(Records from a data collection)
* * * * *

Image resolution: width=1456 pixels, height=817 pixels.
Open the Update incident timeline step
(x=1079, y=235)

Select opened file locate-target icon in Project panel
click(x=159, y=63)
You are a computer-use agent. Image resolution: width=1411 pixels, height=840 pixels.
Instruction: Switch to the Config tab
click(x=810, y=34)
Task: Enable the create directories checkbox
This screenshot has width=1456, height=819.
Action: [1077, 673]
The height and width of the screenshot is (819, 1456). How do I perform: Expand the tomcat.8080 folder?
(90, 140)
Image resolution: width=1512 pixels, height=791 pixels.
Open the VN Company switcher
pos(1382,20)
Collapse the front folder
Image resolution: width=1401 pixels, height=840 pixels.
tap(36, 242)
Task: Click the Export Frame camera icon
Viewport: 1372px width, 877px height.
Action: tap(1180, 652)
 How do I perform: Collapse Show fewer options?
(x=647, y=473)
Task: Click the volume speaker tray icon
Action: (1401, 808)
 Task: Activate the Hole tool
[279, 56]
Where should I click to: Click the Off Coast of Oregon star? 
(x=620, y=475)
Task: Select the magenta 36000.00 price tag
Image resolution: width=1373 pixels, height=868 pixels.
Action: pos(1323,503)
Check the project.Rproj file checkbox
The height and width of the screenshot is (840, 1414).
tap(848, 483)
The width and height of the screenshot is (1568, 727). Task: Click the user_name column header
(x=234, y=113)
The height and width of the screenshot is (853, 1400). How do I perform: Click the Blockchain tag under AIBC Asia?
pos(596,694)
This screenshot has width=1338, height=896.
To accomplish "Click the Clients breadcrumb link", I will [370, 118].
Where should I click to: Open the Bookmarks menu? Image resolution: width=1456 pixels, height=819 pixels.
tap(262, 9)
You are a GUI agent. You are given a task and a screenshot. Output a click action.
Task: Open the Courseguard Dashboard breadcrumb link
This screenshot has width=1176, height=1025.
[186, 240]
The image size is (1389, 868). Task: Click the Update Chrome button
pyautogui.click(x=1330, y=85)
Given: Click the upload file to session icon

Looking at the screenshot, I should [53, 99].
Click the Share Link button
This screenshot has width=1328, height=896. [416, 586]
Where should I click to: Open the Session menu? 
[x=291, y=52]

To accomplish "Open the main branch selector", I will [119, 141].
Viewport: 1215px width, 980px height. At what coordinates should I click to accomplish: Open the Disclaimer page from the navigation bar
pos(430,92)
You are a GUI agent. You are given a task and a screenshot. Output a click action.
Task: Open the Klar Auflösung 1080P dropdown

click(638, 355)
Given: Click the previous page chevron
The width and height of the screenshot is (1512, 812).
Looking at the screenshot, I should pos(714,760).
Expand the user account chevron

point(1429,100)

* * * * *

Task details
Using the entries above, copy exactly the lines from the one containing "The width and height of the screenshot is (1512, 812)." through the last, both included.

Result below
The width and height of the screenshot is (1512, 812).
Looking at the screenshot, I should pos(714,760).
Expand the user account chevron

point(1429,100)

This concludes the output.